- **Task directions**
Retype the listing from the line with "Open the blue-tinted liker avatar" up to and including the line with "coord(1016,761)". Leave the pictures out.

- **Records to process**
## BEGIN

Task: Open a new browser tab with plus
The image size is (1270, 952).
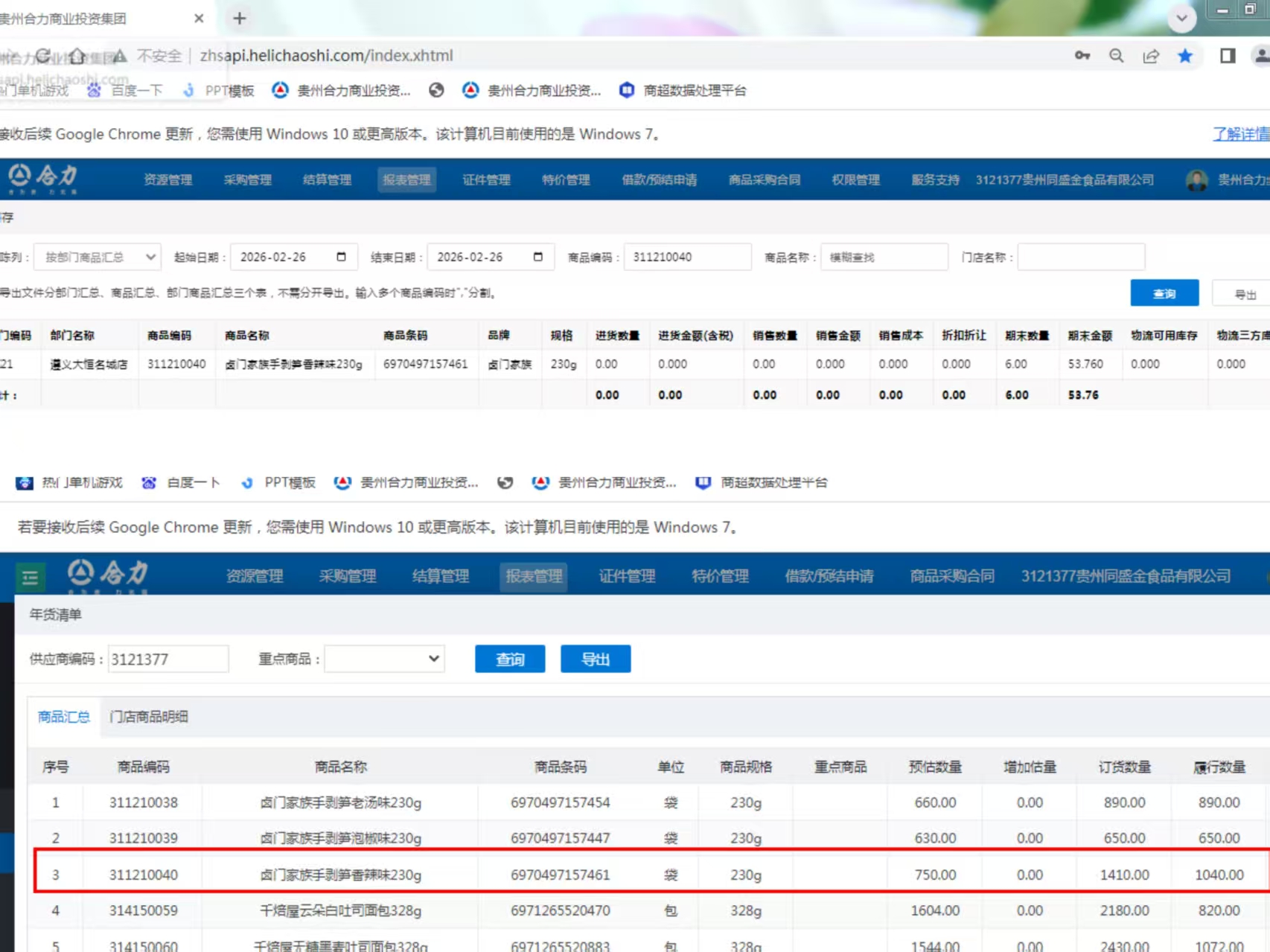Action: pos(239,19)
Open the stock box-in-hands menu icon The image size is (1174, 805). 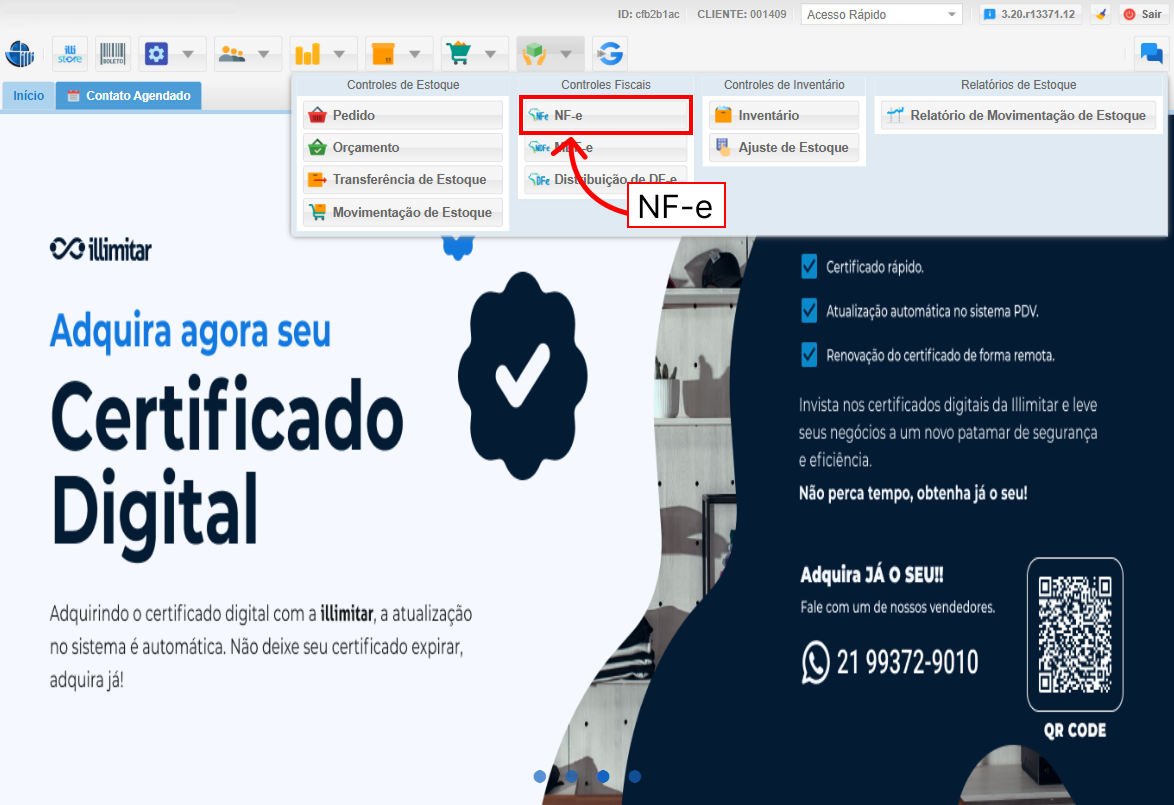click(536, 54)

## END
## BEGIN

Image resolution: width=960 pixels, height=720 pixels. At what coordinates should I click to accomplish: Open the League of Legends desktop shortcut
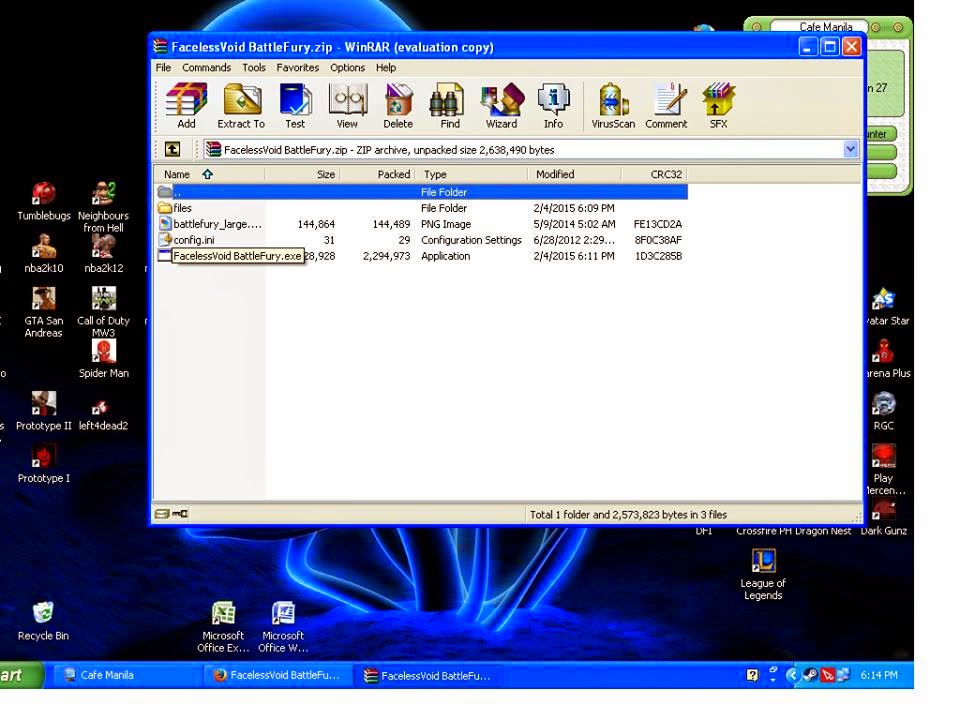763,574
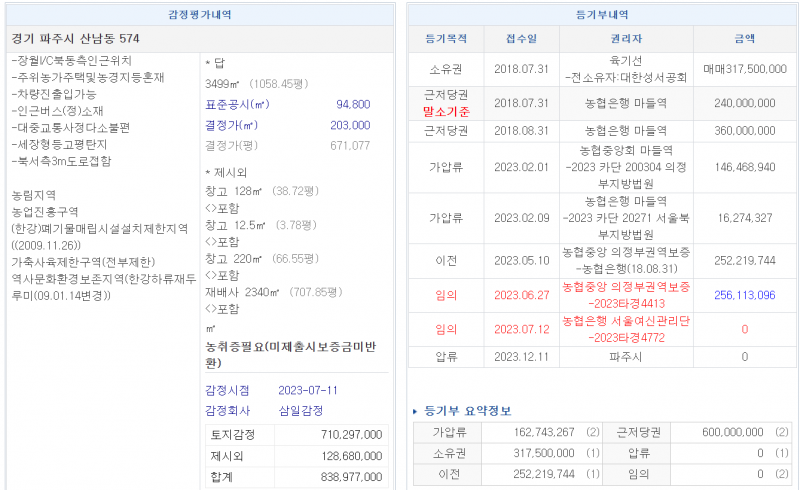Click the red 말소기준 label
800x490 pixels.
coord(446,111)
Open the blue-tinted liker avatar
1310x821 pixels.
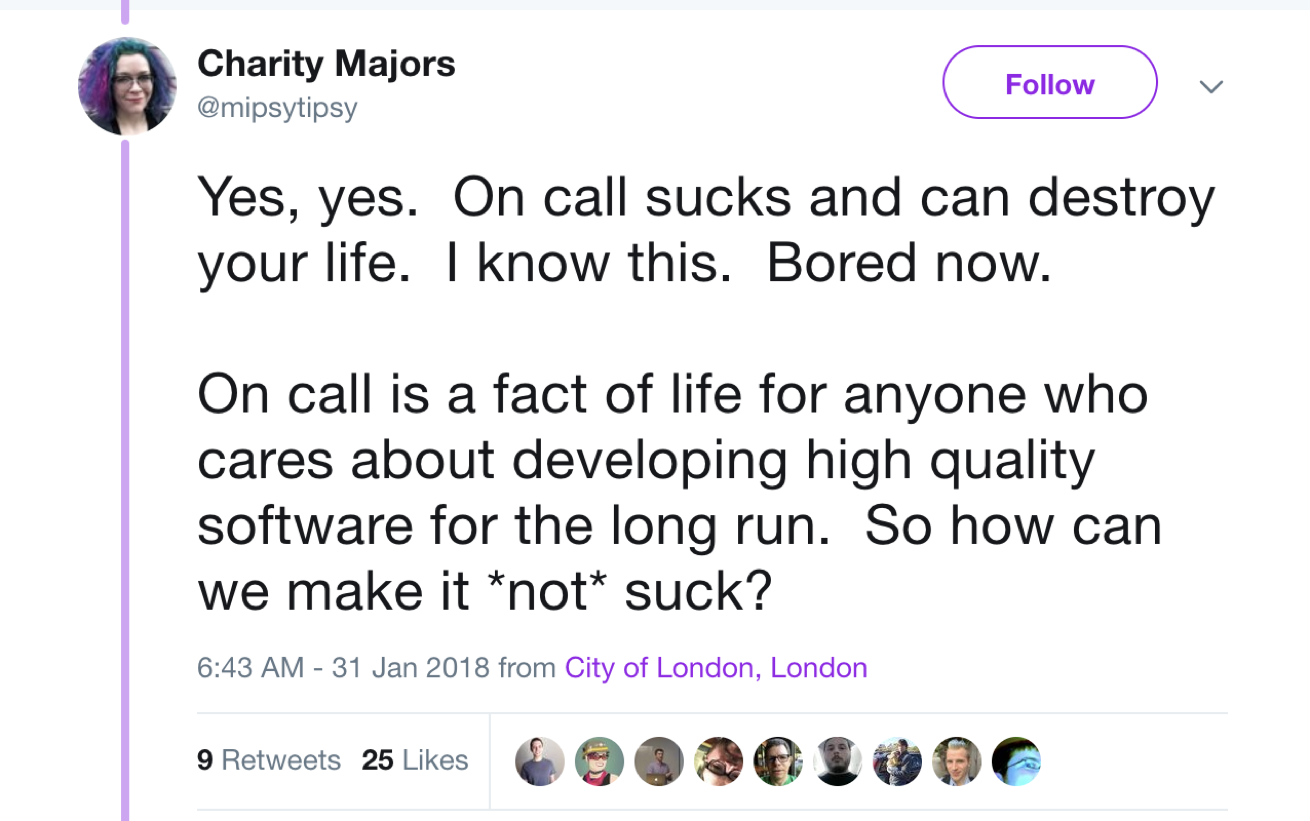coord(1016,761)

## END

- **Result**
Open the blue-tinted liker avatar
1310x821 pixels.
coord(1016,761)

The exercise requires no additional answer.